INTERVENTIONS: Sites were randomized 3:1 to implementation of a guideline-based primary prophylactic colony-stimulating factor standing order system or usual care. Automated orders were added for high-risk regimens, and an alert not to prescribe was included for low-risk regimens. Risk was based on National Comprehensive Cancer Network guidelines.

MAIN OUTCOMES AND MEASURES: The primary outcome was to find an increase in colony-stimulating factor use among high-risk patients from 40% to 75%, a reduction in use among low-risk patients from 17% to 7%, and a 50% reduction in febrile neutropenia rates in the intervention group.
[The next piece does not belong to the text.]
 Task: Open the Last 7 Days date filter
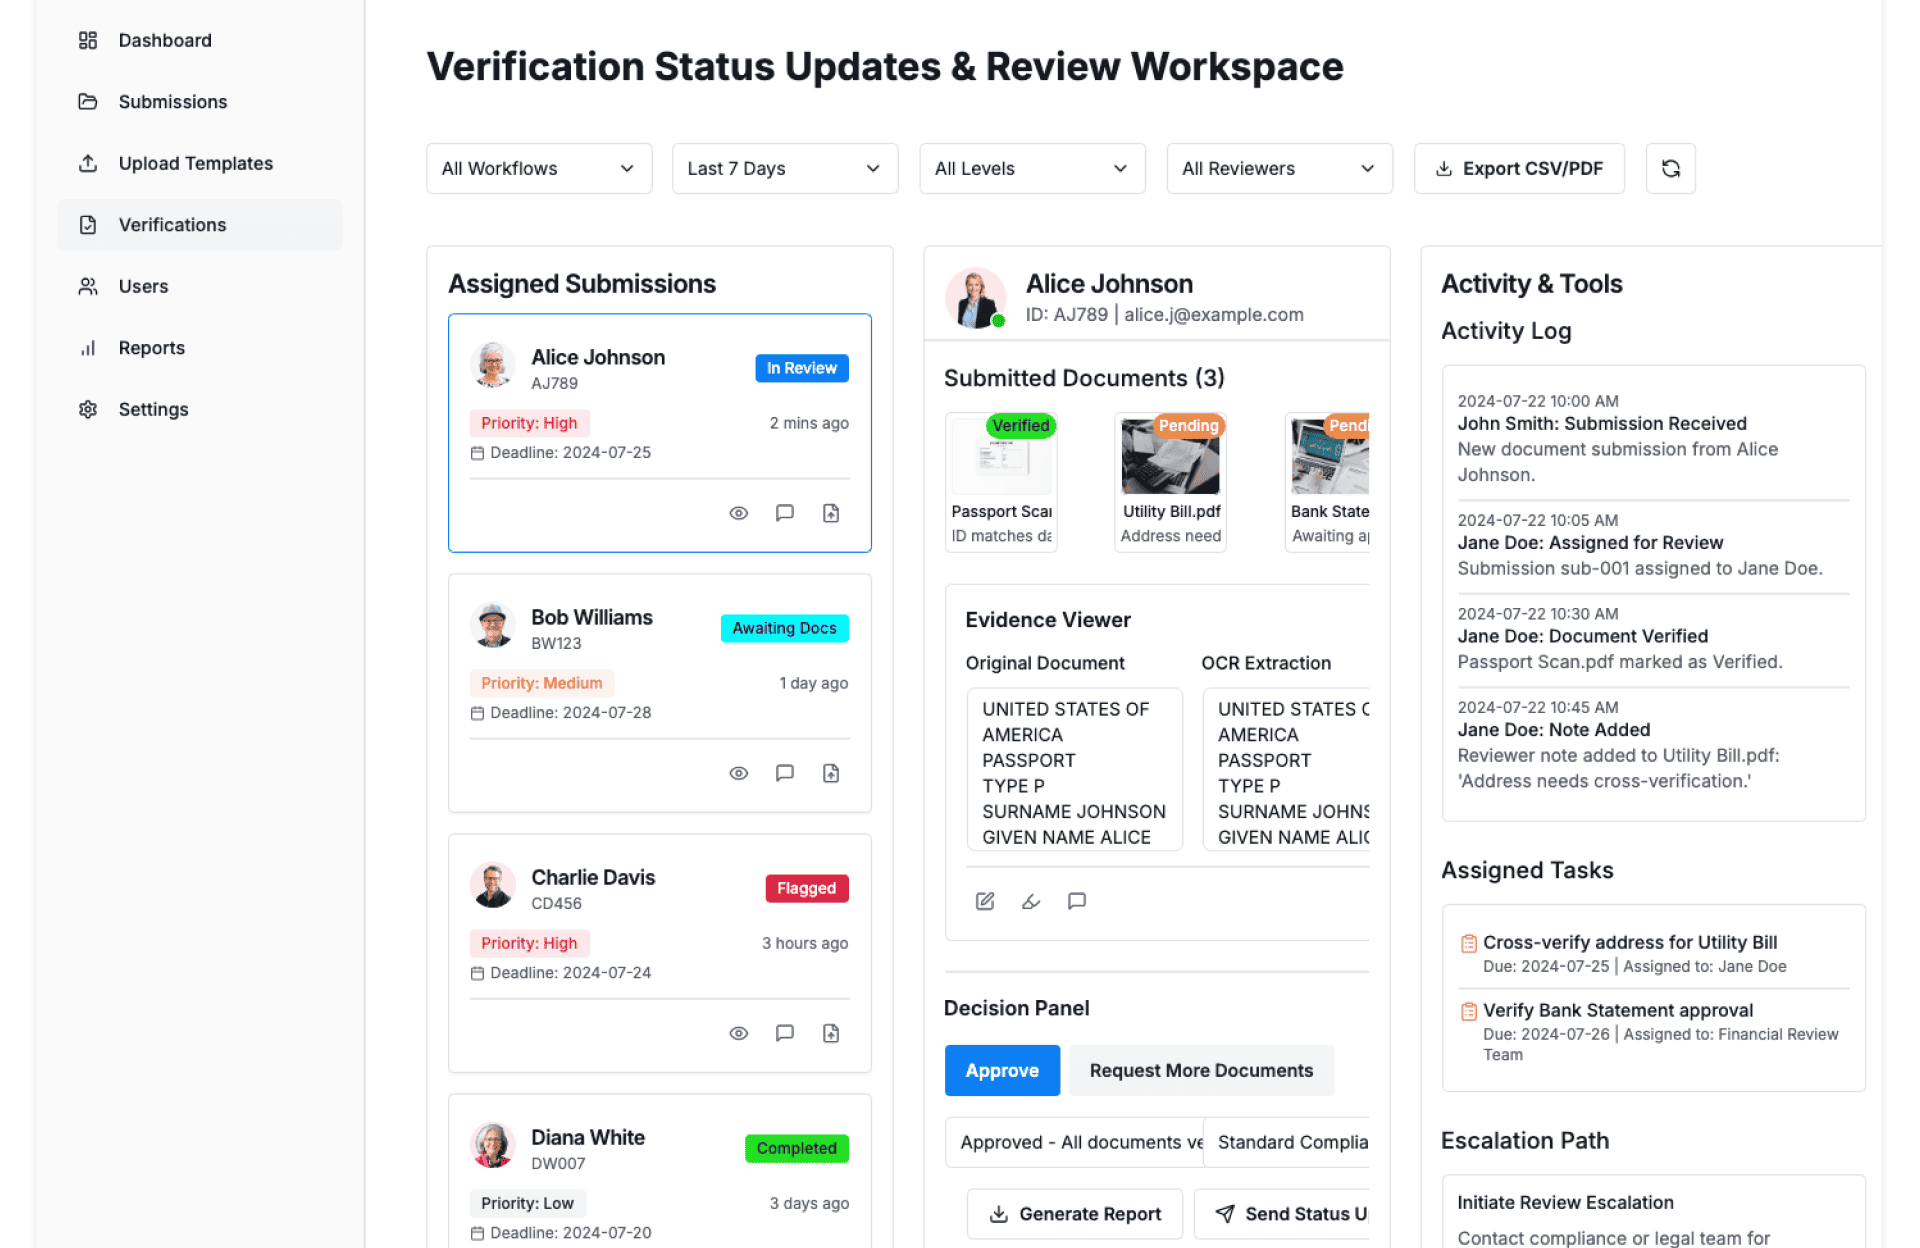(784, 168)
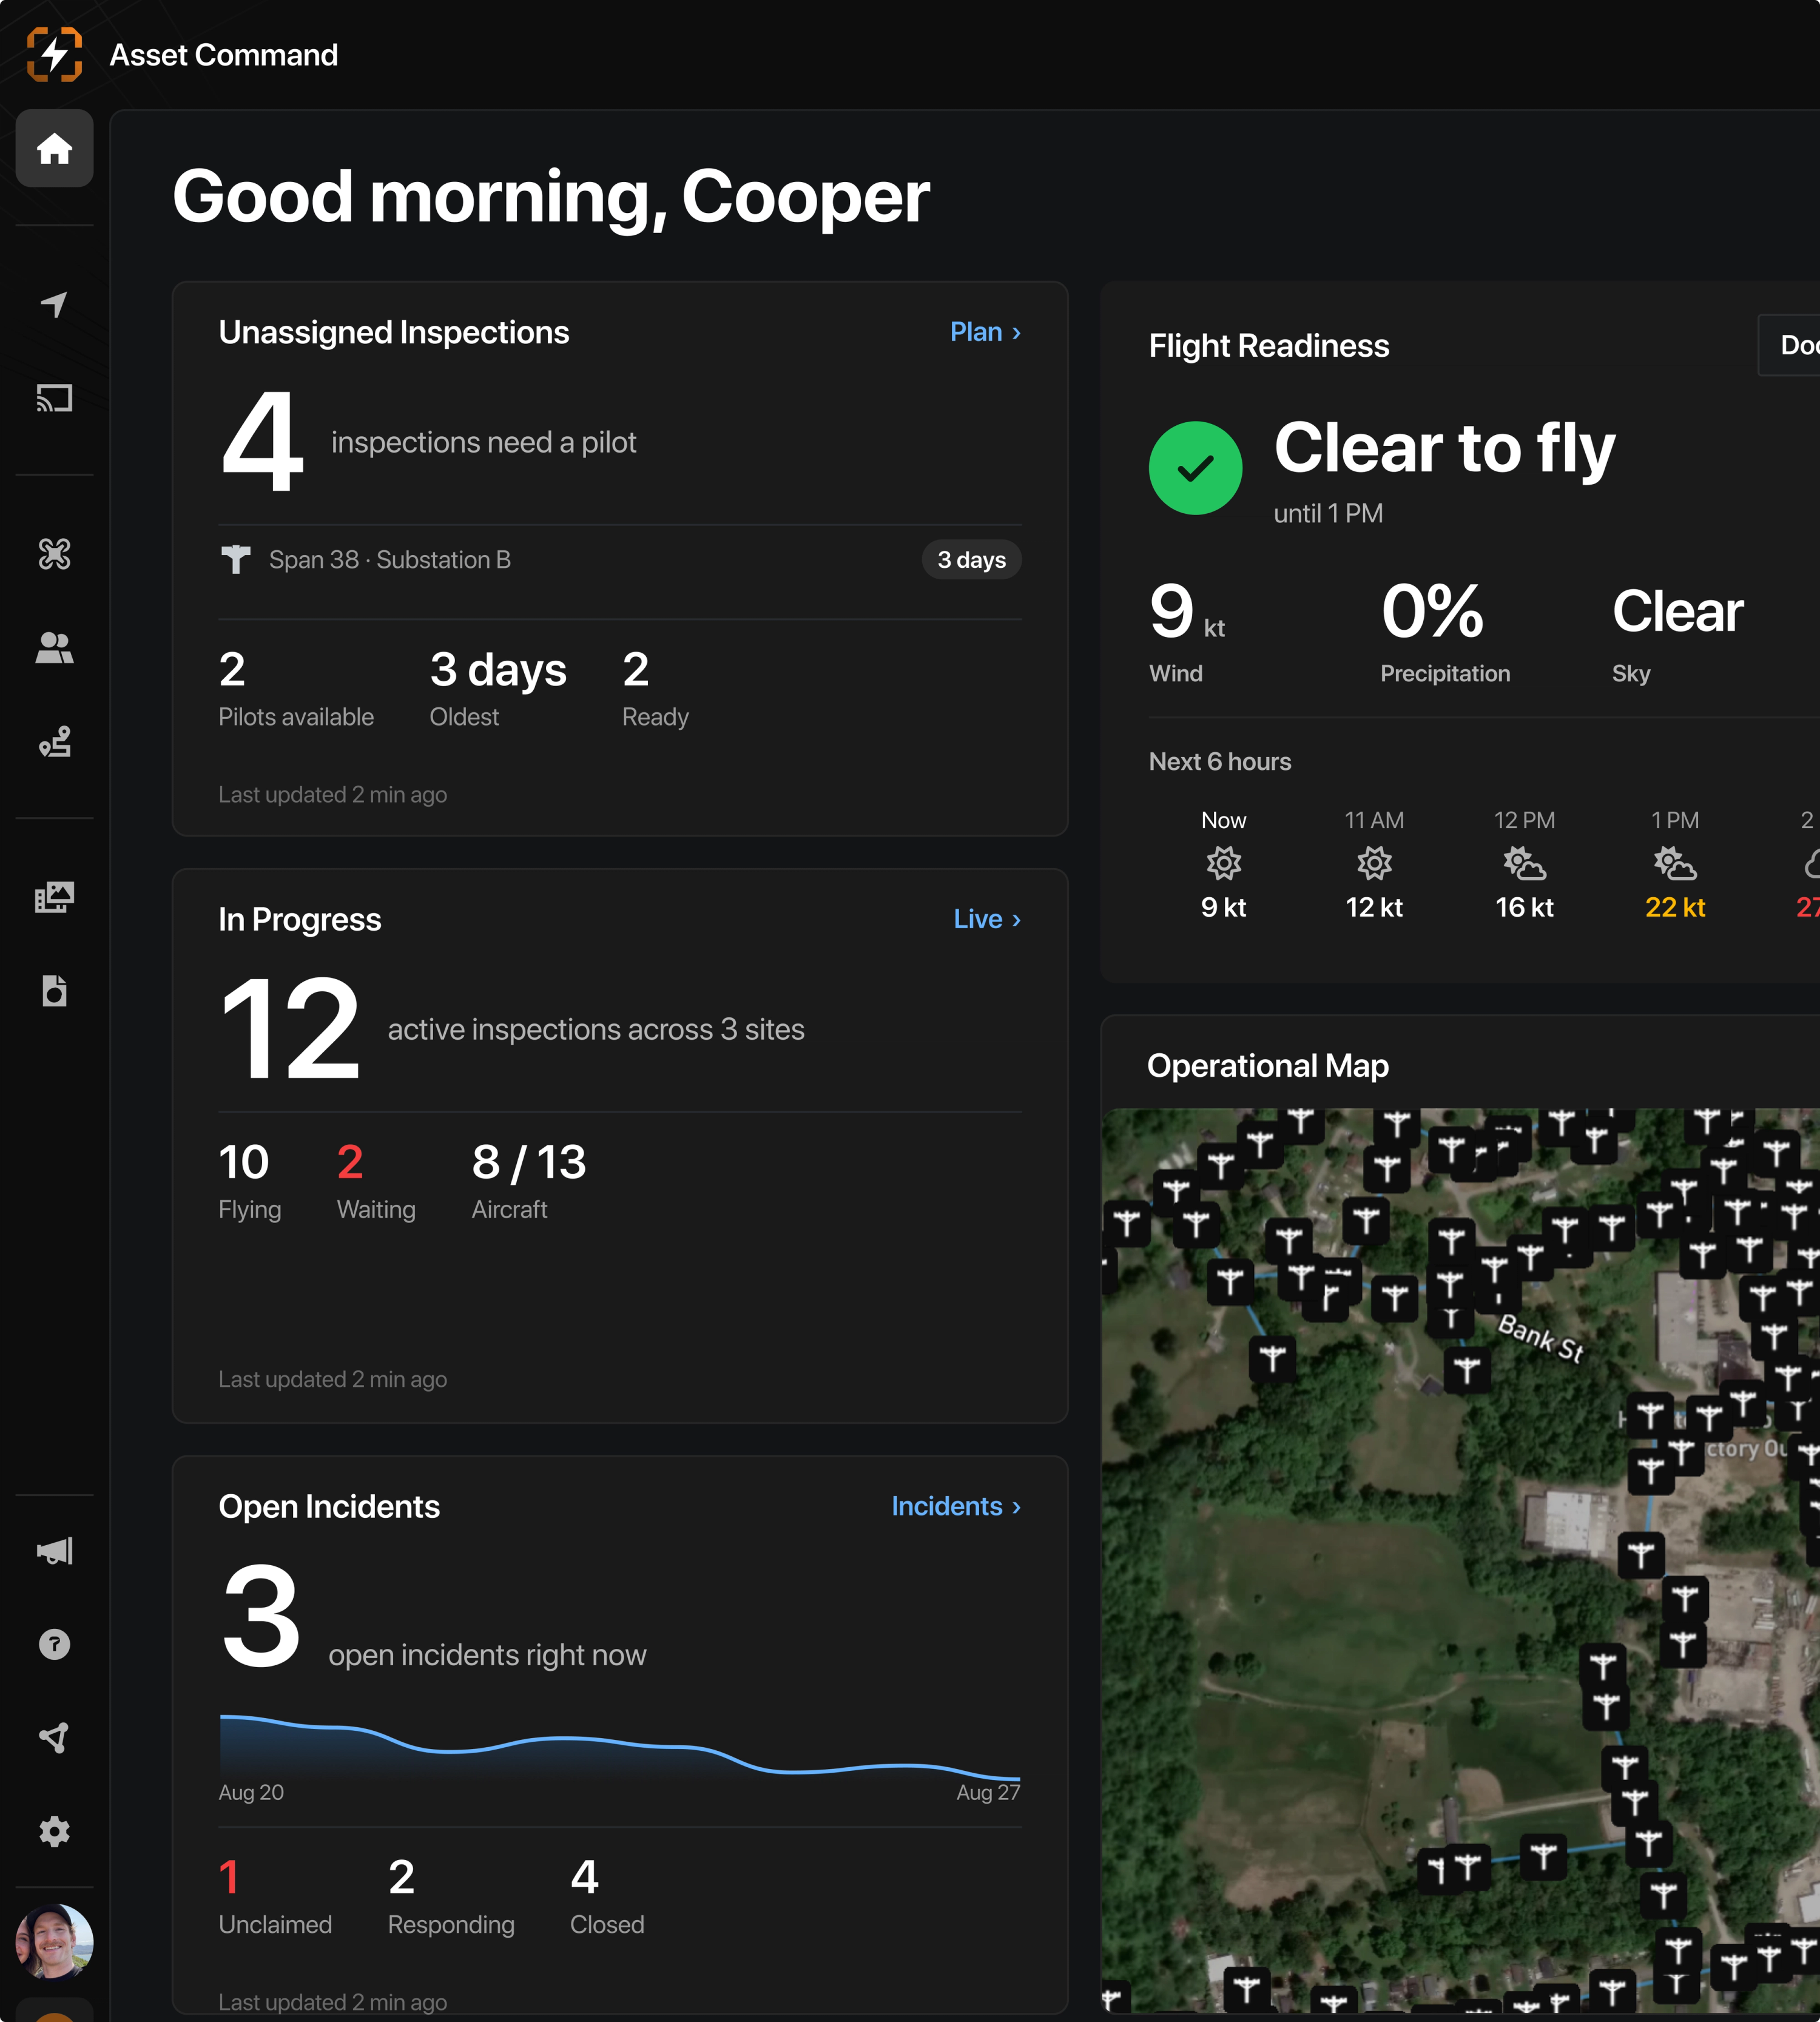Open the site route map-pin sidebar icon
This screenshot has width=1820, height=2022.
[x=54, y=741]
Mixed model logistic regression adjusted for correlation of outcomes within a clinic.

RESULTS: A total of 2946 patients (median [IQR] age, 59.0 [50.0-67.0] years; 2233 women [77.0%]; 2292 White [79.1%]) were enrolled; 2287 were randomized to the intervention, and 659 were randomized to usual care. Colony-stimulating factor use for patients receiving high-risk regimens was high and not significantly different between groups (847 of 950 patients [89.2%] in the intervention group vs 296 of 309 patients [95.8%] in the usual care group). Among high-risk patients, febrile neutropenia rates for the intervention (58 of 947 patients [6.1%]) and usual care (13 of 308 patients [4.2%]) groups were not significantly different. The febrile neutropenia rate for patients receiving high-risk regimens not receiving colony-stimulating factors was 14.9% (17 of 114 patients). Among the 585 patients receiving low-risk regimens, colony-stimulating factor use was low and did not differ between groups (29 of 457 patients [6.3%] in the intervention group vs 7 of 128 patients [5.5%] in the usual care group). Febrile neutropenia rates did not differ between usual care (1 of 127 patients [0.8%]) and the intervention (7 of 452 patients [1.5%]) groups.

CONCLUSIONS AND RELEVANCE: In this cluster randomized clinical trial, implementation of a guideline-informed standing order did not affect colony-stimulating factor use or febrile neutropenia rates in high-risk and low-risk patients. Overall, use was generally appropriate for the level of risk. Standing order interventions do not appear to be necessary or effective in the setting of prophylactic colony-stimulating factor prescribing.

TRIAL REGISTRATION: Identifier: NCT02728596.